Materials Australia members are involved in all aspects of materials science, technology and engineering. Members include manufacturing technical officers, professional engineers, academics, research scientists, technical staff and students.

Our members are experts in polymers, nano and biomaterials, ceramics, metals, composites and all of their engineering applications.

There are two types of Materials Australia membership available: Individual and Corporate.

Individual members can join Materials Australia as a Student Member, Graduate Member, Standard Member, Retired Member or a Certified Materials Professional (CMatP).

Corporate members can opt for a Standard, Premium, or Premium Plus membership package.

Individual Membership Benefits

• Accreditation as a Certified Materials Professional (CMatP) if eligible.

• Discounts on all Materials Australia conferences and training courses, including the CAMS and APICAM Conferences.

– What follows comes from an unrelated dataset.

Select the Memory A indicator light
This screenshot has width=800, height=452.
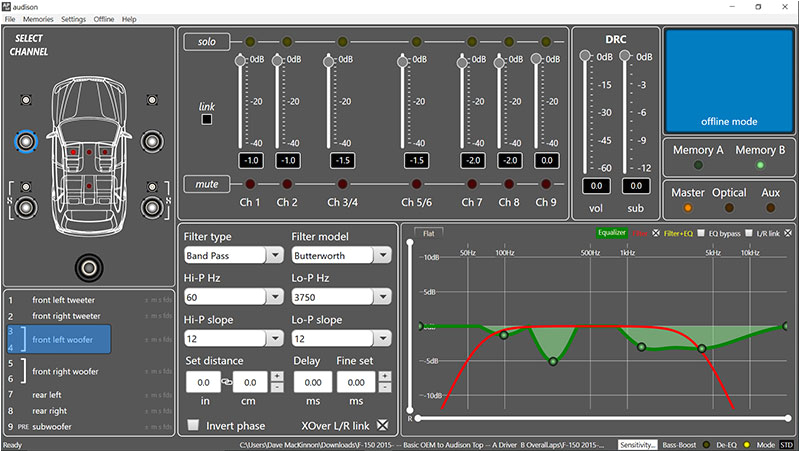coord(698,165)
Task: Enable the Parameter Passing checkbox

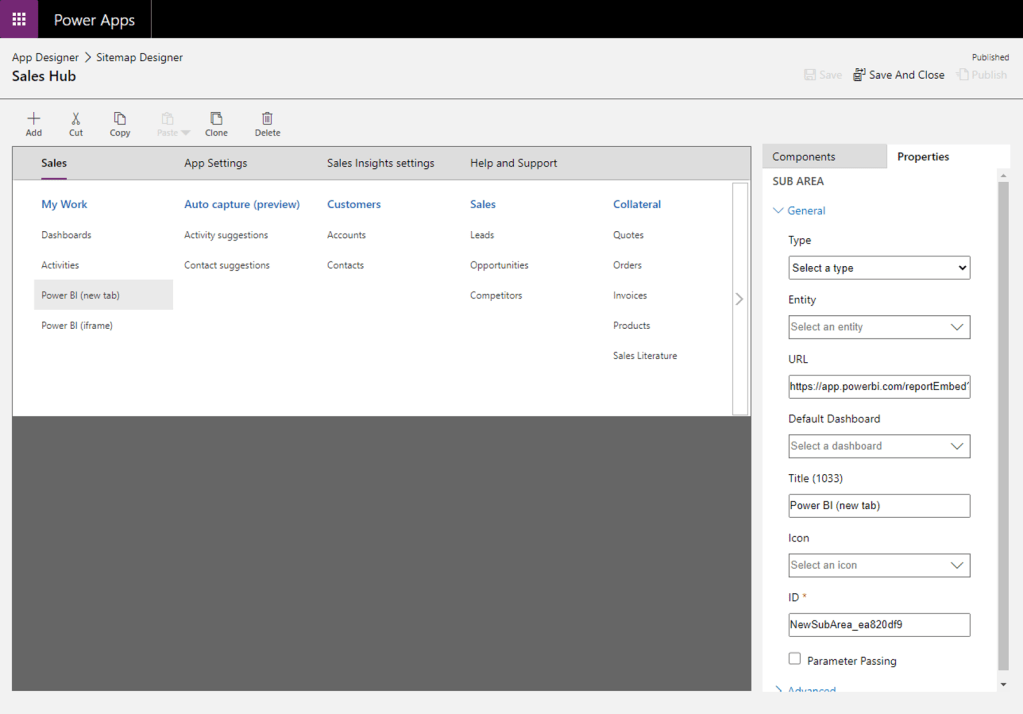Action: pyautogui.click(x=795, y=659)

• Digital subscription to Materials Australia Magazine, our quarterly publication that is jam-packed with industry, product, technical and research news.

• Discounts on advertising in Materials Australia Magazine.

• Conferences, training courses, workshops and regular branch meetings, designed to facilitate continued professional development.

• Outstanding networking opportunities through regular branch meetings, conferences and training courses.

• Regular branch newsletters full of information on local activities.

Corporate Membership Benefits

• Discounts on advertising in Materials Australia Magazine.

• Editorial support for articles in Materials Australia Magazine.

• Digital subscription to Materials Australia Magazine.

• Free employment listings on the Materials Australia website.

• Free company listing on the Materials Australia website.

• Free company listing in the Materials Australia Magazine.